William Tunstall-Pedoe

William Tunstall-Pedoe
Born (1969-01-29) 29 January 1969 (age 57)
CitizenshipBritish
Alma materCambridge University
AwardsFREng
Scientific career
FieldsArtificial Intelligence
Institutions
Websitewww.williamtp.com

William Tunstall-Pedoe FREng[2] (born 29 January 1969) is a British entrepreneur and computer scientist whose primary field of expertise is Artificial Intelligence. He was the founder and CEO of Evi (formerly True Knowledge),[3] a pioneering voice assistant, semantic search and question answering startup, and following the acquisition of Evi by Amazon was a key member of the team that built and launched Amazon Alexa.[4][5][1]
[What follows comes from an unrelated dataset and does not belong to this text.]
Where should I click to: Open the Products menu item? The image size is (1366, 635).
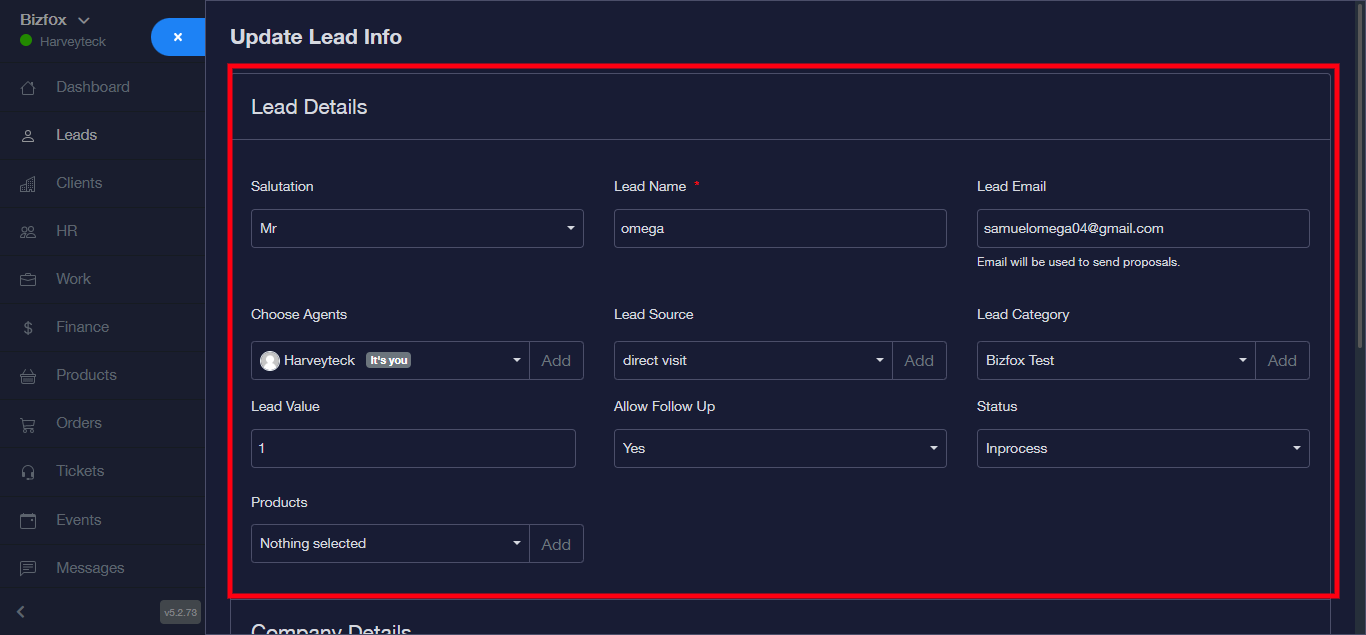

Tunstall-Pedoe is currently the founder and CEO of UnlikelyAI,[6] a British start-up focused on producing safe, general intelligence using neuro-symbolic methods.[7]

Early life and family

In 1969, Tunstall-Pedoe was born into a family of medical professionals in Dulwich.[1][8]

Tunstall-Pedoe is the son[which?] and nephew[which?] of identical twin cardiologists Hugh and Dan Tunstall Pedoe,[clarification needed] the grandson of the mathematician Daniel Pedoe, and the great nephew of Colditz escapee Pete Tunstall.[citation needed]

In 1982, when he was 13 years old, Tunstall-Pedoe moved to Scotland, where he wrote commercial software for a business run by the computer teacher while at the High School of Dundee.[8][1]

Tunstall-Pedoe subsequently studied[when?] computer science at Churchill College, Cambridge.[citation needed]

Career

Tunstall-Pedoe has been an angel investor and advisor to numerous startup companies,[9] including working as a fellow at Creative Destruction Lab at the Rotman School of Management and Said Business School.

In 2010 Tunstall-Pedoe's engine Evi calculated that Sunday, 11 April 1954, was the most boring day in history.[10][11]

The Da Vinci Code and anagrams

Tunstall-Pedoe created an AI anagram generated application called Anagram Genius that turned any text into relevant anagrams. Dan Brown used the software to create the anagrams that were integral to the plot of The Da Vinci Code novel and his name appears in the acknowledgements in the book. The same anagrams were used in the film The Da Vinci Code.[12][13]

AI chess

In 1993, at just 24 years of age, Tunstall-Pedoe developed "Cyber Chess", which was published by The Fourth Dimension. It was an early commercial chess-playing program where the weights were tuned with a Genetic Algorithm.[14]